** Opening Data shown block **

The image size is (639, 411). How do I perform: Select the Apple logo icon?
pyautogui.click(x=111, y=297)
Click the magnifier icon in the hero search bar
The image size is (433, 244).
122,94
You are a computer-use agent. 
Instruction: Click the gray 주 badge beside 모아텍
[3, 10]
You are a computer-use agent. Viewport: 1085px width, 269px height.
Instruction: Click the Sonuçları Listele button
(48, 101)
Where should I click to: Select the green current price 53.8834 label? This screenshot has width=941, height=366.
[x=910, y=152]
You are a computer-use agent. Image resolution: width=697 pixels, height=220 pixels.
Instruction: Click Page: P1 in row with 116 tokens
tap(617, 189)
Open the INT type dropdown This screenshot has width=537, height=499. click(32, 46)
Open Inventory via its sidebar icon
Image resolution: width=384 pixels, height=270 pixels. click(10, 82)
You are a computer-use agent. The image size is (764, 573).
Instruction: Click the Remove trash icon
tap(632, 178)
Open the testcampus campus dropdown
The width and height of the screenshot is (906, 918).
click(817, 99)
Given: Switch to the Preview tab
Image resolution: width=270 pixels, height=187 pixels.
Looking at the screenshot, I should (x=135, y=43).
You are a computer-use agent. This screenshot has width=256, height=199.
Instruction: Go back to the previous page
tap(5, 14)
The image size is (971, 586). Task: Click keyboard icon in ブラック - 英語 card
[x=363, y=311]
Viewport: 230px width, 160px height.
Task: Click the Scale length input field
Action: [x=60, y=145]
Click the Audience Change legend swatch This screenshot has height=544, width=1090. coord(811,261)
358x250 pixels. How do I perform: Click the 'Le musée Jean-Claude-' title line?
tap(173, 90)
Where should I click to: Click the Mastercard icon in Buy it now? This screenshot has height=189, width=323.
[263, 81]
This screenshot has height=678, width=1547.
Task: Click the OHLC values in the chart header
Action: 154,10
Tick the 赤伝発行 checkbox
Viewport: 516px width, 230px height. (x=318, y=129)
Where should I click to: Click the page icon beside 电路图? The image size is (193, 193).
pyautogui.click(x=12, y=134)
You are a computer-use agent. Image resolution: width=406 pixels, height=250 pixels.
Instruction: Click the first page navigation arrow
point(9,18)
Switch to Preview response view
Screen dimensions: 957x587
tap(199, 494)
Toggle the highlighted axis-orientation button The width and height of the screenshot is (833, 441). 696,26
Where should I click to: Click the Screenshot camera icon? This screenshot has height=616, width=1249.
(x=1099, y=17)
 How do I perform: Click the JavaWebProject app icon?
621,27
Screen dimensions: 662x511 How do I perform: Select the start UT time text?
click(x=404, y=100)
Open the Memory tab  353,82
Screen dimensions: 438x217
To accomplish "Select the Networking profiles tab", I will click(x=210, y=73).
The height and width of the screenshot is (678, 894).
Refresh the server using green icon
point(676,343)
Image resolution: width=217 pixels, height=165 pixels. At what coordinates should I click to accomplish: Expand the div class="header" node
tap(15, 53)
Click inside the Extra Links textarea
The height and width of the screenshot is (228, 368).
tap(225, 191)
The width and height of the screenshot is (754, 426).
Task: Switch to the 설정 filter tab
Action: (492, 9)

** Closing Data shown block **

(What to produce) Within the data above, how many lines include the string "agent"? Only the number is required.

(Written response) 6